The Weekly Machen
It is perhaps well-known to readers of this column that not only did Arthur Machen write articles for the Evening News, but he also contributed stories. However, below we have what may be the only example of a poem written by Machen to appear in the paper. Though he wrote much on the art of poetry throughout his long career, Machen wrote very little verse. Outside some choice examples found within his novels, such as can be read in The Secret Glory, he published only a handful of poems in periodicals. The following example, as well as its subject and origin, may be his most obscure piece of poetry.

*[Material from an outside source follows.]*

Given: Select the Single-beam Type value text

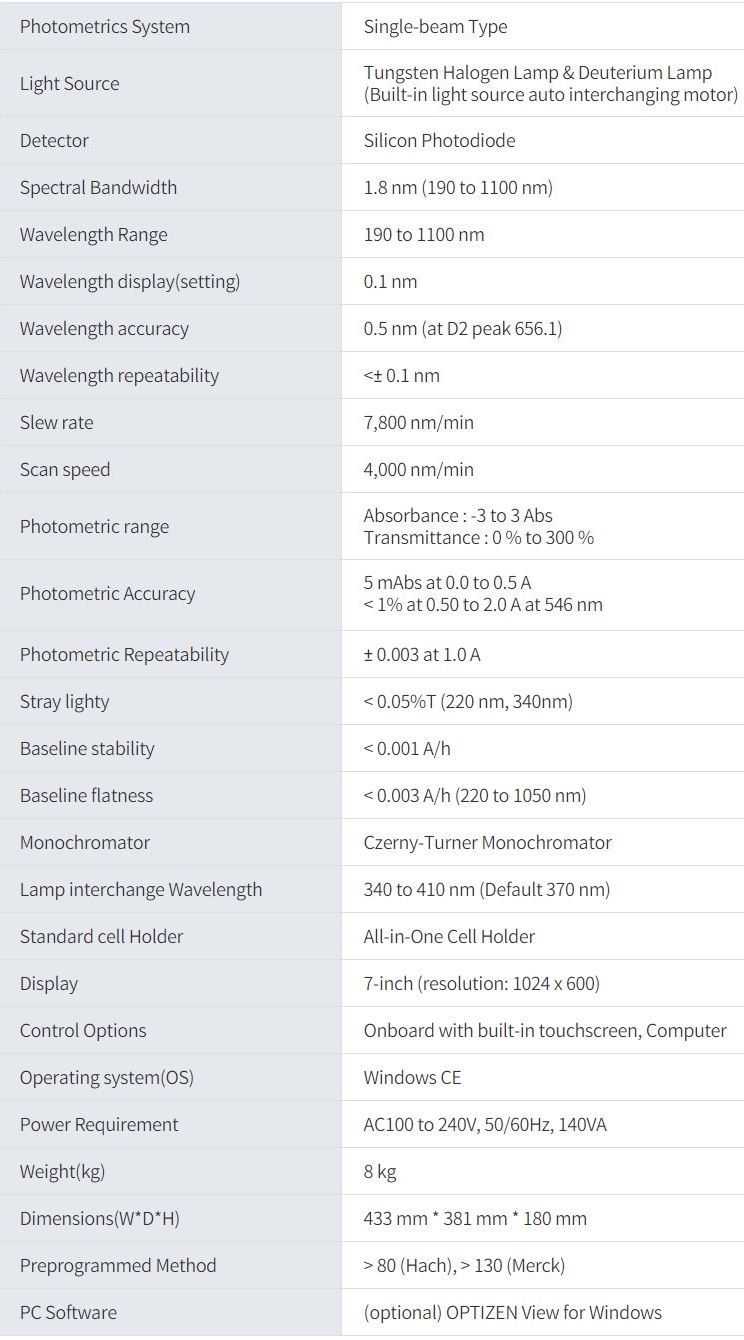Looking at the screenshot, I should coord(435,27).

To Mistress Mumford of Willesdan
by
Arthur Machen
December 9, 1919
To Mistress Hilda Mumford of Willesden, under the name of Julia: Upon being troubled by Envious Virgins—A. M. (Quite a long way after Herrick)
Be not afraid, my Julia, though you see
Your sister virgins glance disdainfully
Upon you when you walk abroad, and find
Envy with hundred eyes, before, behind.
What though they clammer on your path, let none
Behold your grief or perturbation.
Things that be fair are oft-times thus beset
Roses have spines to make their coronet
Clouds wax contentious when the star appears,
The sowrest winds are summer’s harbinger,
Strong vex the calmest seas, and so, I say
The virgins cavil at my Julia,
Yet be not vext, for daffodils, ’tis known
Shine bright with thorns for their foundations.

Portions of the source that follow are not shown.